Building Energy Usage Prediction

A meandering exploration in time series data using Facebook Prophet

Published in

The Startup

8 min readFeb 25, 2020

Intro

Data is being generated at an unprecedented rate. For data scientists, this represents an excellent opportunity to uncover insights that would have otherwise been overlooked. In this project, I decided to challenge myself by looking into a massive time-series data set. I’ve always been interested in the energy sector, whether this involves emerging innovations or established industries, so I began my data search there.

Data Set

I found an interesting data set on Kaggle provided by the American Society of Heating, Refrigerating, and Air-Conditioning Engineers (they’re a real hit at parties). The general purpose of this data is to predict the energy usage a of building given its unique metadata along with the associated weather of the area. The data was split into three unique CSV files: one for the building energy usage over time, a second containing unique features of the various building, and a final file containing weather data over the course of a year.

Merging and Clean-up

Lets dive deeper into the data set. My ultimate goal is to predict existing (and potentially future energy usage) based on both weather and building features. The first problem we run into is that the relevant data is stratified across three CSV files. One contains the relevant values to be predicted while the other two contain wildly different types of contextual features. They do however, contain relevant commonalities that can be used to link them together.

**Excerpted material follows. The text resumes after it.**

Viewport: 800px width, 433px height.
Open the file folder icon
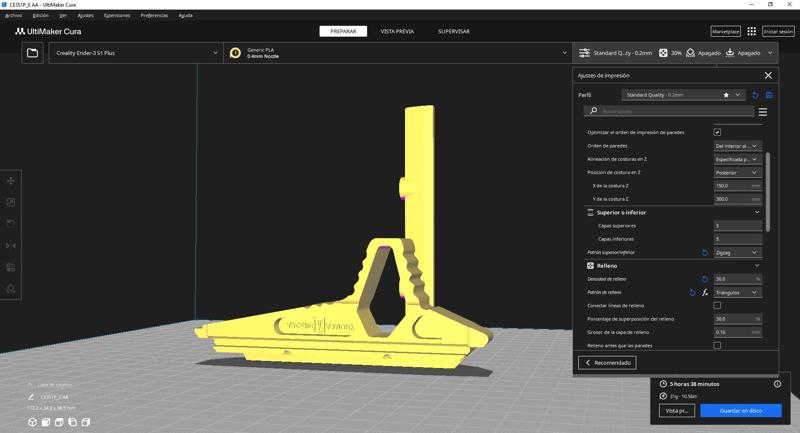click(x=32, y=53)
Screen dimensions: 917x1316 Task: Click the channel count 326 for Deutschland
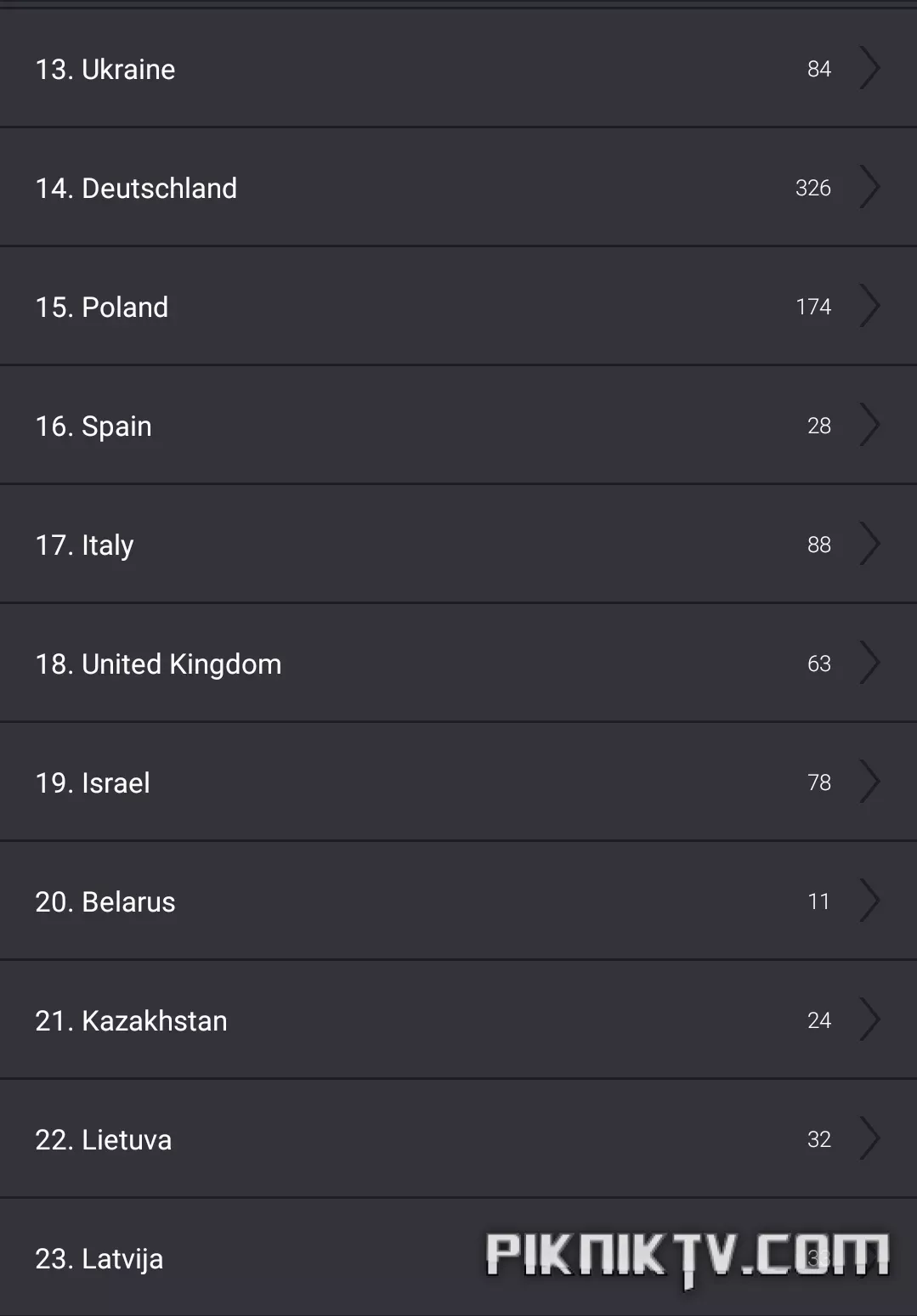[813, 188]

An artist’s rendition of the overall data structure

We can visualize the overall structure of the data in the above image. The data set contains 1449 buildings (blue squares) located within a region (grey blob). These buildings are scattered across 15 distinct site locations (green circles). Each building has a unique 0–1448 identifier along with a 0–14 site Id. In addition to containing the energy meter reading for every building on an hourly basis, the data set also contains the hourly weather data for each site over the course of a year.

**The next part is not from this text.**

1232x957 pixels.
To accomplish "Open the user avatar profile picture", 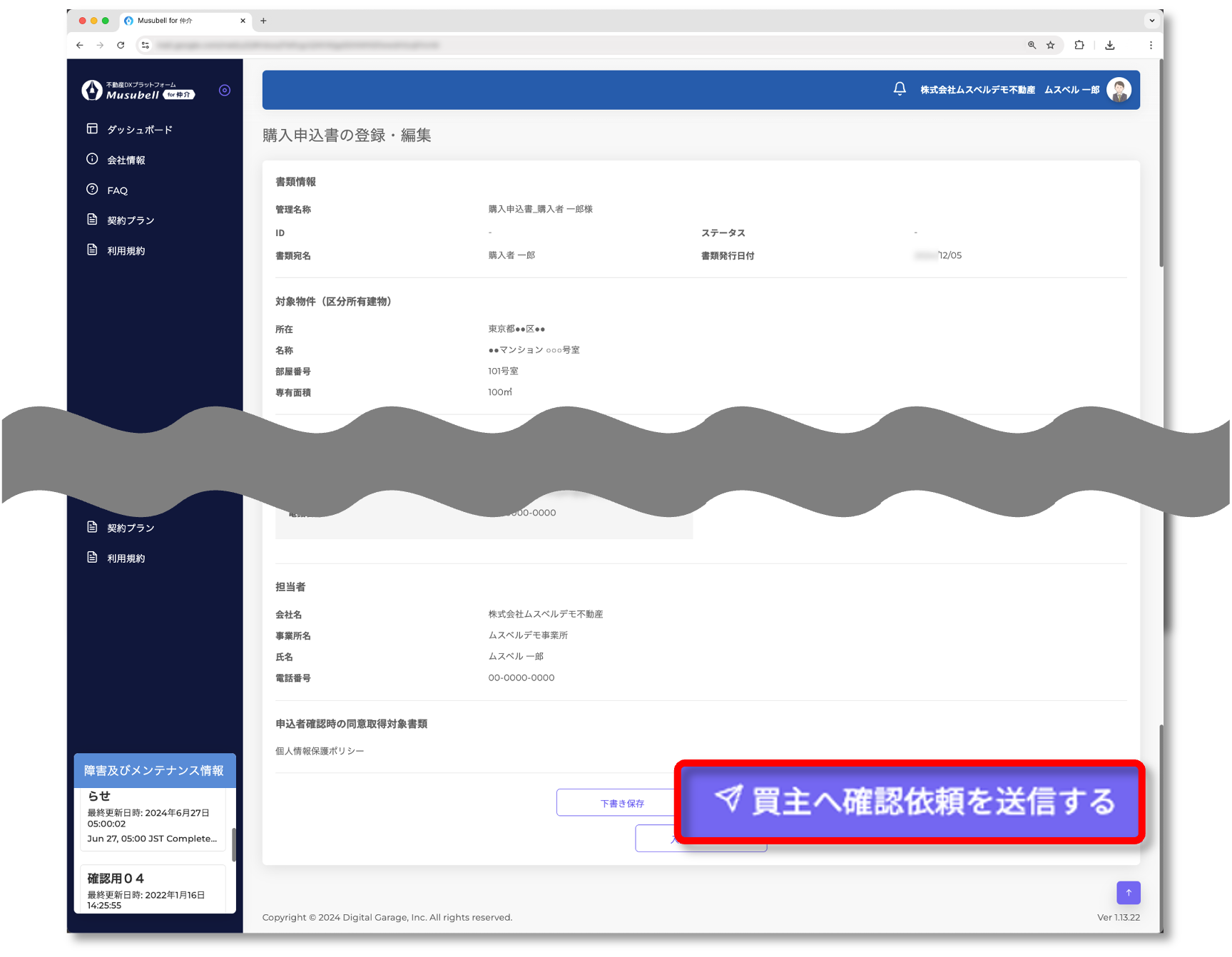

The data set is preposterously large; however, we’re going to make the data set even larger. After importing the CSV files and converting them to python data frames, let’s merge the meter reading data (the feature we are trying to predict) with the building feature set with the common feature being the building id. Now, we can merge this data set with the weather data; however, we need to ensure that each building gets the weather associated with the correct site id. The weather report also has to correspond to the time of the meter reading. This is why we merge on both the ‘site_id’ and ‘timestamp’ features.

#Merging meter reading with building metadata
train_building = train.merge(building, on='building_id')#Merging above data frame with weather
train_building_weather = pd.merge(train_building, weather, on=['site_id', 'timestamp'])

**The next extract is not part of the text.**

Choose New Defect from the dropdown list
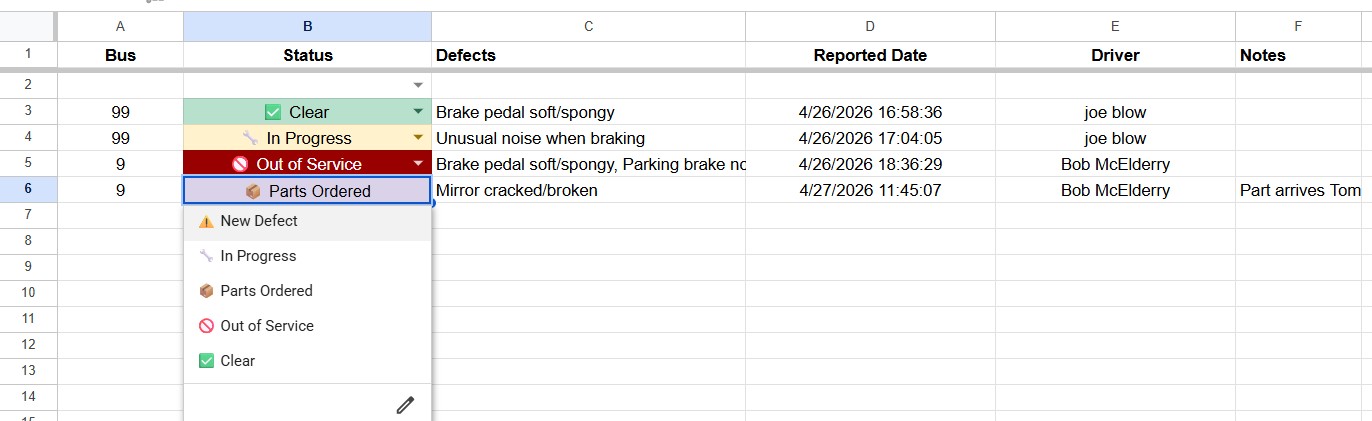1372x421 pixels. click(307, 221)
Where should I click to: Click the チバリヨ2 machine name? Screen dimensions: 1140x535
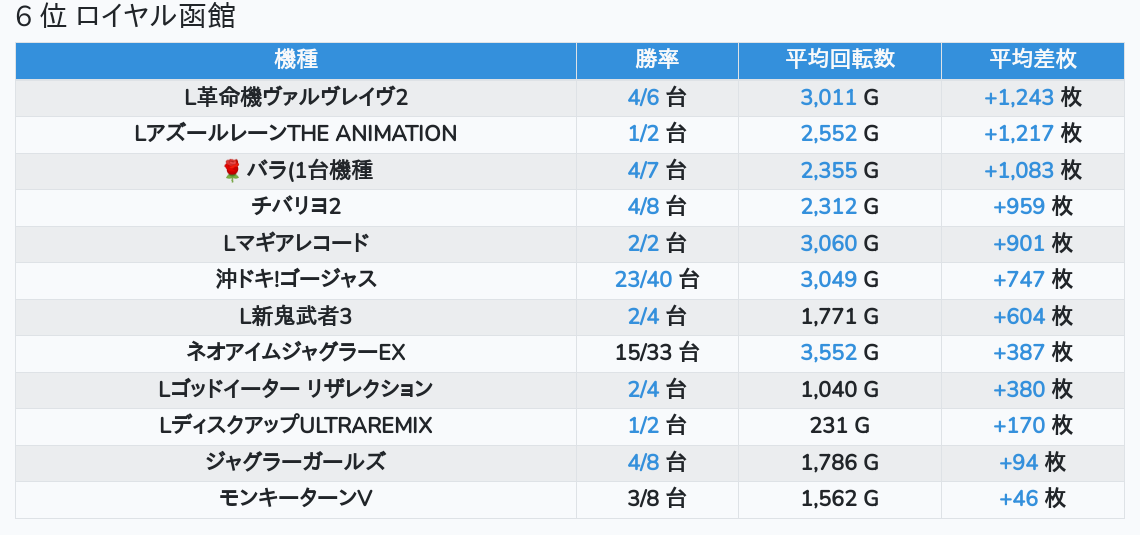point(296,207)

So what is the final output of these operations? A data frame with over 20,000,000 rows that contains the meter reading and weather report for every building for every hour over the course of an entire year.

This data set has some series issues however, namely copious amounts of nonexistent, or null, values.

An avalanche of null values, stratified by feature column

This will require some work. Lets take a look at each column in turn. The features ‘year_built’ and ‘floor_count’ both have more null values than actual values, a staggering 12 million and 16 million respectively. I doubt there is any reasonable way to clean these columns: there is simply too much missing data. As such, we can simply drop the columns.

‘Air_temperature’, ‘dew_temperature’, and ‘wind_speed’ all look promising. A vast majority of the rows contain valid values: it would be a waste to throw them out. Instead, lets drop the relevant rows, which should have a negligible impact on the overall data frame size.

Now for the middle children. What can we do with ‘cloud_coverage’, ‘precip_depth_1_hr’, ‘sea_level_pressure’, and ‘wind_direction’? Rather than simply dropping the value, we can replace them with the mean of the other values in the column. While this may not be ideal, it preserves the trove of rich, quantitative data embedded in the columns. This is not quite possible for the wind direction feature, which is represented in the form of a compass vector. While there may be a way of assigning an “average” direction, this did not seem appropriate in this case. The column was simply dropped.

Visualizations

Now that we have the data processed, let’s create some all-important visualizations. Enjoy the montage:

Relative building square footage distribution: Skewed right in the parlance of statistics

Building count by primary use: What the US educational systems lack in quality, it makes up for in quantity

Meter reading vs air temperature: Lets all pretend we can see that slightly positive, direct relationship

Meter reading vs square feet: Only the happy few can live in grandeur

Temperature over time: Who bothers labeling axes anyways?

Average building energy usage for location site 3: March 13th and November 6th were days to remember

Modeling

With the visualizations out of the way, lets turn to the most exciting component of the process: producing a predictive model. Since we have the data formatted almost perfectly, lets feed it into a scikit-learn model, a popular python machine learning library. First we need to transform the categorical feature ‘primary_use’ into numerical values using dummy variables (an automated form of one-hot encoding).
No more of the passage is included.